Given Data / Assumptions:
- Three stakeholders, your manager, a peer and a client, all face urgent problems.
- You are the person who can provide the solution in each case.
- Time and resources are limited, so you cannot fully solve all three at exactly the same moment.
- The goal is to satisfy them as far as possible while protecting business outcomes.
Concept / Approach:
The professional approach combines prioritisation with clear communication. You need to quickly assess which issue has the highest impact on safety, legal risk, financial results or customer trust. That issue receives top priority. At the same time, you must inform the other stakeholders honestly about the situation, provide realistic timelines and, where possible, offer partial support or temporary alternatives. This kind of structured response shows that you understand trade offs, manage expectations and avoid emotional or biased decisions. It also reflects key competencies such as stakeholder management, problem solving and integrity.
Step-by-Step Solution:
Step 1: Gather brief information about each emergency, focusing on urgency, impact and deadlines.

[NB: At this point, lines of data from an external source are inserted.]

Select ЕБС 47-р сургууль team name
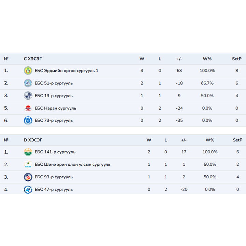(54, 189)
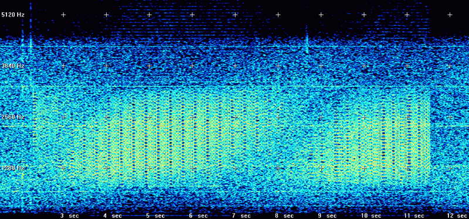The height and width of the screenshot is (219, 469).
Task: Select the 10 sec time marker
Action: point(371,215)
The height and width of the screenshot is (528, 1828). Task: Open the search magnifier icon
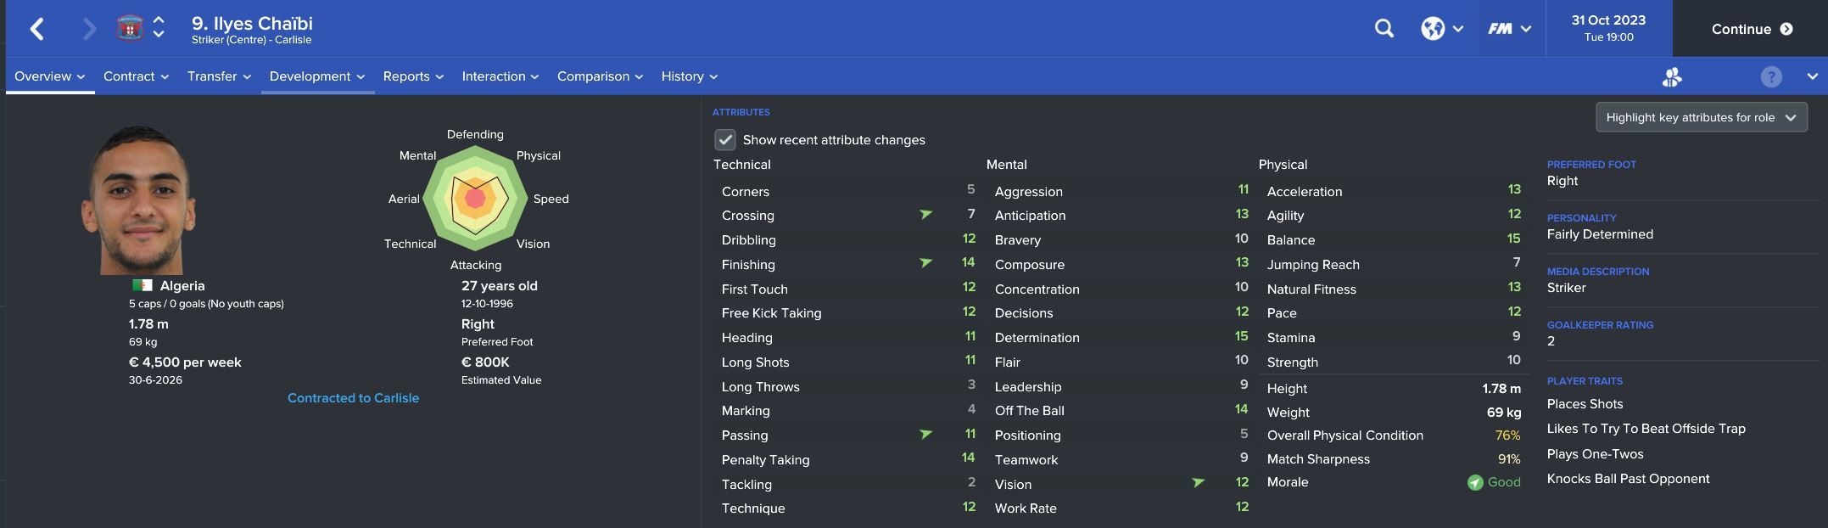1384,28
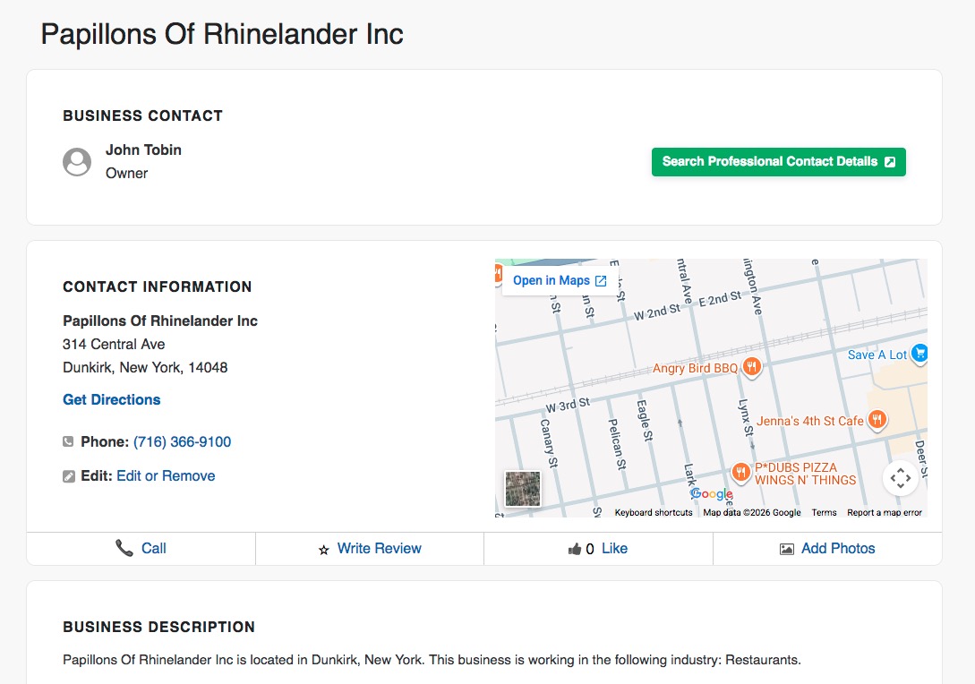Viewport: 975px width, 684px height.
Task: Follow the Get Directions link
Action: [111, 400]
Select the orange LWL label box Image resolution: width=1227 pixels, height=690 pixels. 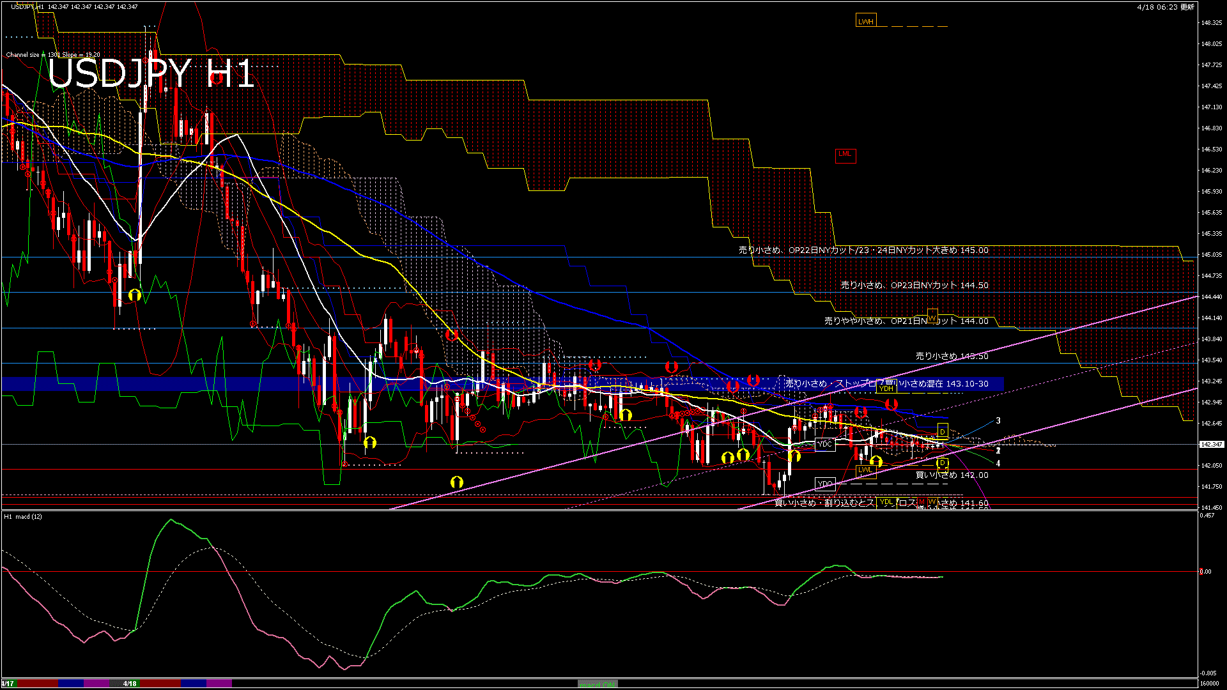click(x=865, y=470)
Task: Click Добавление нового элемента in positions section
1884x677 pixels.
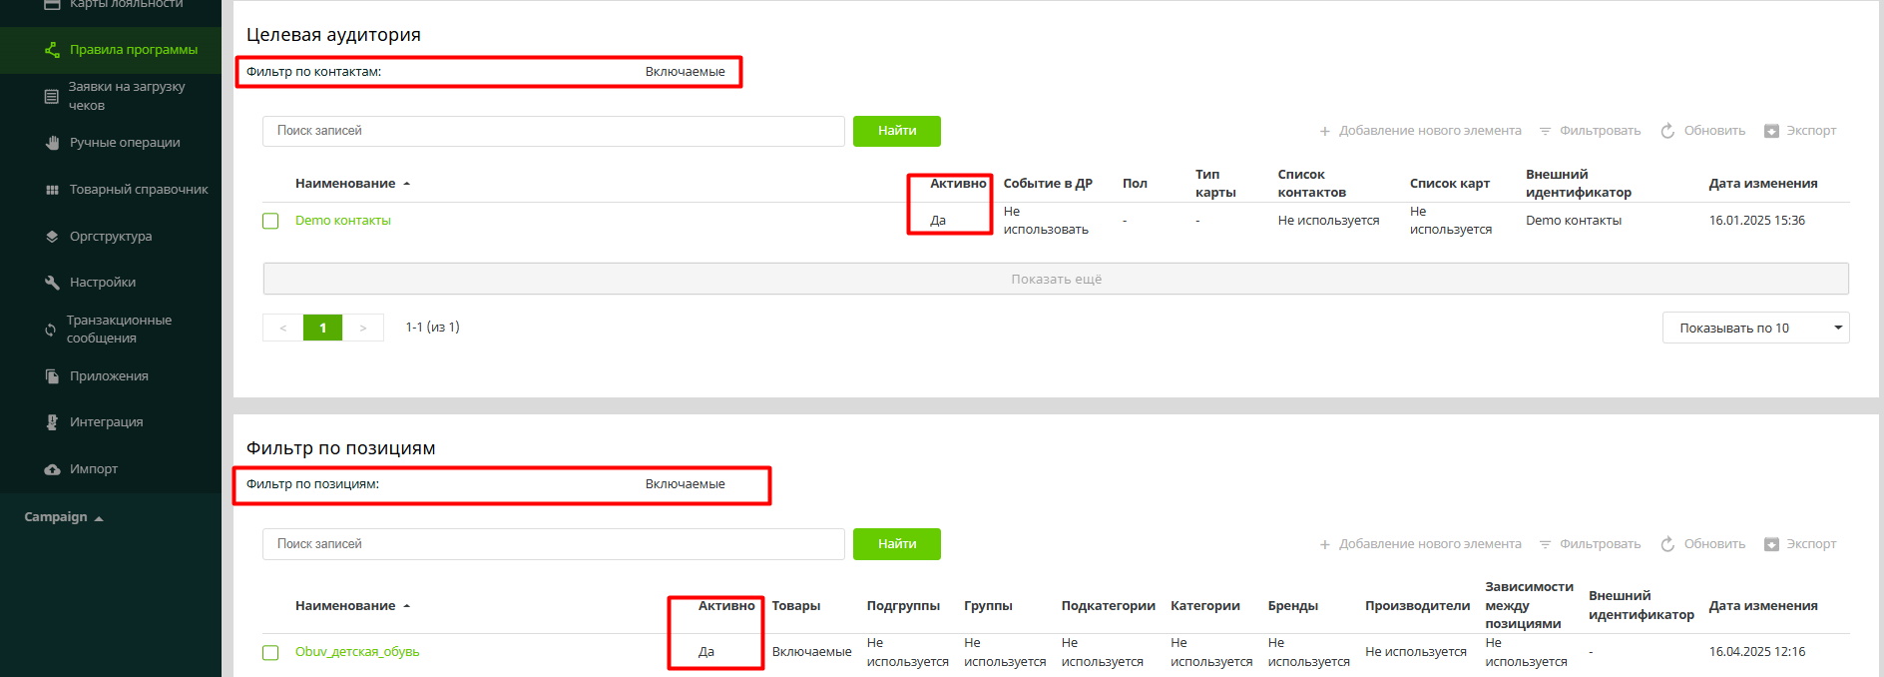Action: [1420, 544]
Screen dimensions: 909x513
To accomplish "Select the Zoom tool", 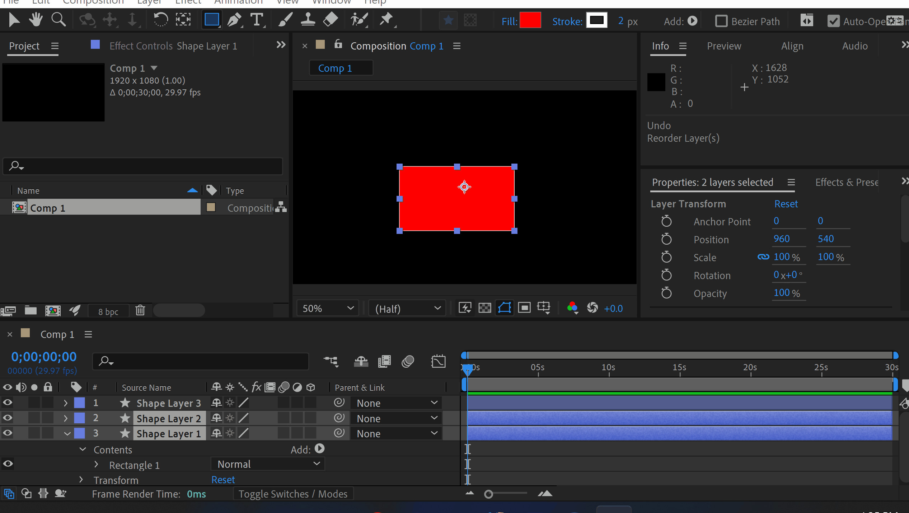I will point(58,20).
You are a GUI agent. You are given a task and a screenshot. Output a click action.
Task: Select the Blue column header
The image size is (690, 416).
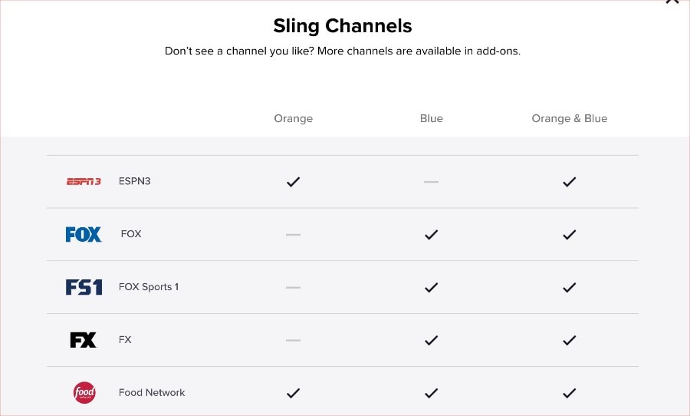pyautogui.click(x=431, y=118)
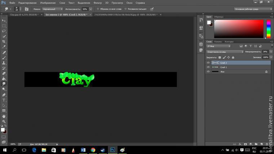The height and width of the screenshot is (154, 274).
Task: Enable 'Образец со всех слоев' checkbox
Action: [x=98, y=9]
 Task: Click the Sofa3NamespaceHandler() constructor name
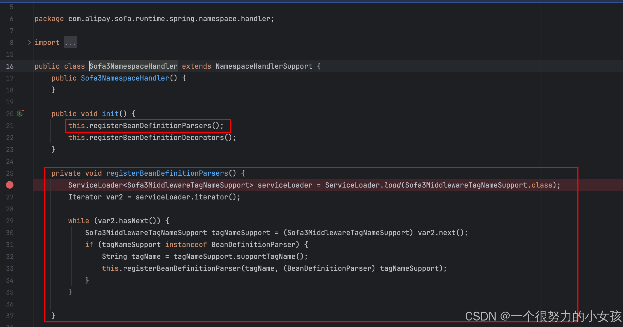click(x=125, y=78)
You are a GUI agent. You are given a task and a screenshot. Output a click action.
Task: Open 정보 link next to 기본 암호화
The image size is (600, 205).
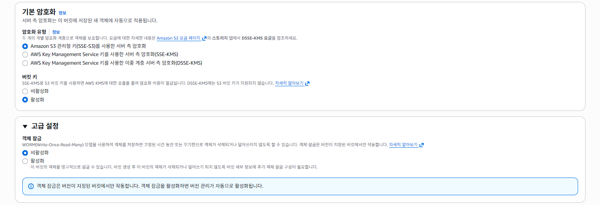point(62,13)
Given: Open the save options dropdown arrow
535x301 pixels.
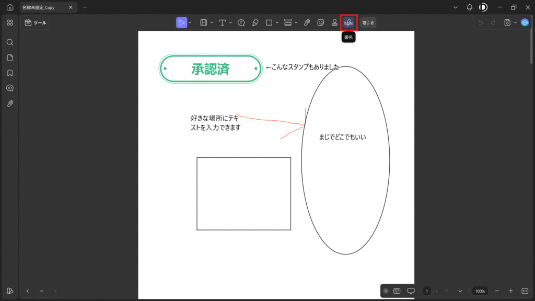Looking at the screenshot, I should [x=515, y=22].
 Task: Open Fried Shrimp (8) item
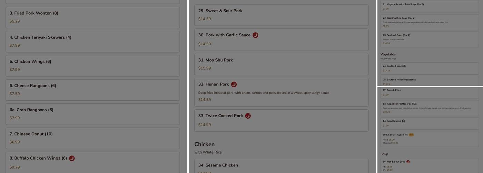430,123
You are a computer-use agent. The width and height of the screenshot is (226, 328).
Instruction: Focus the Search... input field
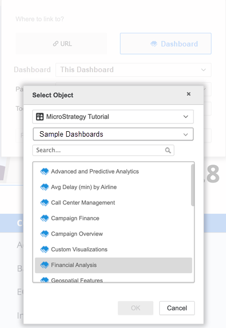pyautogui.click(x=103, y=150)
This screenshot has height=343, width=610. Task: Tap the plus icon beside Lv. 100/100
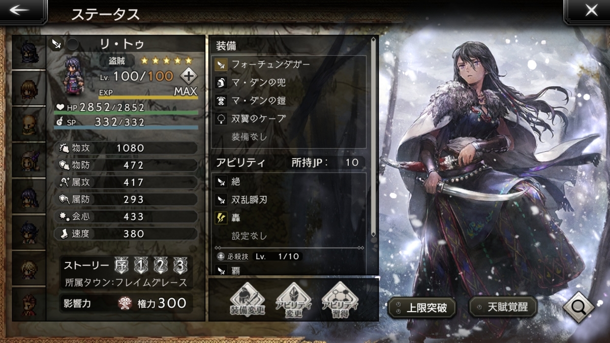pos(188,77)
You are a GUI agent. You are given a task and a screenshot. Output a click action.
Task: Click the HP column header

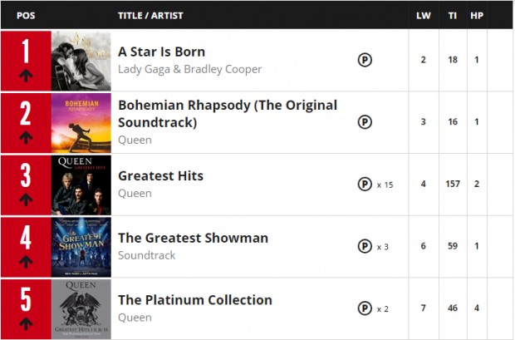(477, 16)
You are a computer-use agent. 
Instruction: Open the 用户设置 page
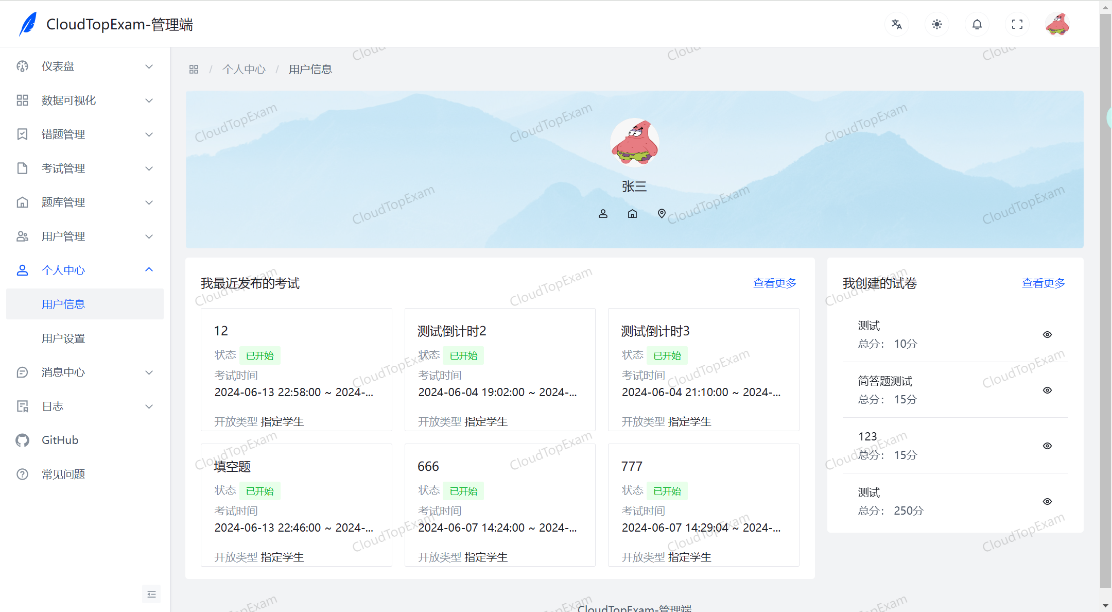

Step 2: Rank the issues based on objective criteria, such as which problem affects customers most, involves compliance risks or has immediate deadlines.
Step 3: Communicate quickly with all three stakeholders, explaining that multiple urgent issues exist and that you need to prioritise to avoid mistakes.
Step 4: Start working on the highest impact issue first, while giving the others clear time estimates or suggesting interim support, such as involving another team member where possible.
Step 5: After resolving the first issue, move to the next in priority order, updating each person as you progress and capturing lessons to prevent similar conflicts in future.
Verification / Alternative check:
You can verify the quality of your approach by asking whether it would appear fair and reasonable if later reviewed by a senior leader. If you can justify your priority decisions based on impact and if you communicated openly with everyone, most leaders would support your judgement. If, however, you made choices based purely on personal preference or fear, without informing others, your actions would be harder to defend. Thinking through how your response would look if written in an incident report helps you maintain a professional standard.
Why Other Options Are Wrong:
Helping a favourite person first: Prioritising based on personal preference rather than business needs is unprofessional and can damage trust.
Refusing to decide: Avoiding decisions in a crisis wastes time and may worsen the situation for all stakeholders.
Ignoring internal colleagues completely: While clients are vital, internal issues can also affect client outcomes; completely ignoring colleagues may harm long term performance.
Common Pitfalls:
A common mistake is to promise all three people that you will solve their problems immediately, which leads to over commitment and possible failure. Another pitfall is to focus only on the loudest or most senior voice without checking which issue is truly most critical. Some candidates forget to mention communication, yet keeping people informed is often as important as the technical solution. For exam purposes, remember that strong competency based answers show structured thinking, clear prioritisation and transparent communication, just as described in the correct option.
Final Answer:
The best response is Assess urgency and impact, communicate transparently with all three, prioritise the most critical issue first and coordinate realistic timelines for the others, because this demonstrates fair decision making, stakeholder management and effective action under pressure.